Kalinina Olga V, Makeev Vsevolod J, Sutormin Roman A, Gelfand Mikhail S, Rakhmaninova Aleksandra B
State Scientific Center GosNIIGenetika, Moscow, Russia.
In Silico Biol. 2003;3(1-2):197-204.
Transmembrane transport is an essential component of the cell life. Many genes encoding known or putative transport proteins are found in bacterial genomes. In most cases their substrate specificity is not experimentally determined and only approximately predicted by comparative genomic analysis. Even less is known about the 3D structure of transporters. Nevertheless, the published experimental data demonstrate that channel-forming residues determine the substrate specificity of secondary transporters and analysis of these residues would provide better understanding of the transport mechanism. We developed a simple computational method for identification of channel-forming residues in transporter sequences.

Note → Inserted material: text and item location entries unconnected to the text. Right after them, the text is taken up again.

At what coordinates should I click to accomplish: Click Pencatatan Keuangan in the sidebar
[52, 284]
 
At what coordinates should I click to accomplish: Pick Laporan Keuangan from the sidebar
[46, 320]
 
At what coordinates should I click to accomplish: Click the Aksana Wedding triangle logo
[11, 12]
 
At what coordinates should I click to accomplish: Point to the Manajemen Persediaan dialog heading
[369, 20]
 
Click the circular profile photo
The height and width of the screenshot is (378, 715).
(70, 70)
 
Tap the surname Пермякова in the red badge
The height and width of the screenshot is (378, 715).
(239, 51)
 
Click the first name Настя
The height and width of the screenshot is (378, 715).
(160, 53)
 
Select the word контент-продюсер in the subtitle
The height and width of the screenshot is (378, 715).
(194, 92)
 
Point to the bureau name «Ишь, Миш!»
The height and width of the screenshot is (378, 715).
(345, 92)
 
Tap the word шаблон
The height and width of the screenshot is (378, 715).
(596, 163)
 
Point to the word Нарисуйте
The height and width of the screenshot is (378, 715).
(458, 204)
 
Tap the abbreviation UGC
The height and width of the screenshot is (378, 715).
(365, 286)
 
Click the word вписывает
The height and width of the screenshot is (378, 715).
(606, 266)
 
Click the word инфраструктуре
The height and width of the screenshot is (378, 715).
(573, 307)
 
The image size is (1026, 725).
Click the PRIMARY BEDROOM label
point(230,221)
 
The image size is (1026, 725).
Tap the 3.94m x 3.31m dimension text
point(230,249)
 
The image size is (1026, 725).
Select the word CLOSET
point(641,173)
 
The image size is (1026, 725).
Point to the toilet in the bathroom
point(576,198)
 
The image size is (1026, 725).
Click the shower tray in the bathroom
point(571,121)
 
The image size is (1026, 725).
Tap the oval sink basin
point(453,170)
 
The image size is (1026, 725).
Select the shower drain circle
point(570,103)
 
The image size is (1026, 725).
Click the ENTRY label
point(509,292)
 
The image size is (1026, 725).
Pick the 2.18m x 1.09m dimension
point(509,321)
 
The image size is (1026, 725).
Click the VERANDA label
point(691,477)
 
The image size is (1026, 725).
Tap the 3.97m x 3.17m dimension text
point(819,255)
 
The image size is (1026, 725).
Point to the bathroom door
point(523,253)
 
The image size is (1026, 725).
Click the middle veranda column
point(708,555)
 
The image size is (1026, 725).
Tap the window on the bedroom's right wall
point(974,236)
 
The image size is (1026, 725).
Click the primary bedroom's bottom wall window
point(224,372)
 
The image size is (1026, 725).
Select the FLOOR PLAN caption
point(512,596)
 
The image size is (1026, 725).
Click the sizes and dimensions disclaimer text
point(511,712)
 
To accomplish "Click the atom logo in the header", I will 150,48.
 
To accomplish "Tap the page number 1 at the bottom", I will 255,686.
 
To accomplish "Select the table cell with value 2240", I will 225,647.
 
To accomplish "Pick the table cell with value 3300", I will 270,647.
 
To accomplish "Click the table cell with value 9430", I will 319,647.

It is based on the analysis of amino acids frequencies in bacterial secondary transporters. We applied this method to a variety of transmembrane proteins with resolved 3D structure. The predictions are in sufficiently good agreement with the real protein structure.
跨膜运输是细胞生命活动的一个重要组成部分。细菌基因组中发现了许多编码已知或推测的转运蛋白的基因。在大多数情况下,它们的底物特异性并未通过实验确定,只是通过比较基因组分析进行大致预测。对于转运蛋白的三维结构,人们了解得更少。然而,已发表的实验数据表明,形成通道的残基决定了次级转运蛋白的底物特异性,对这些残基的分析将有助于更好地理解运输机制。我们开发了一种简单的计算方法来识别转运蛋白序列中形成通道的残基。该方法基于对细菌次级转运蛋白中氨基酸频率的分析。我们将此方法应用于多种具有解析三维结构的跨膜蛋白。预测结果与实际蛋白质结构充分吻合。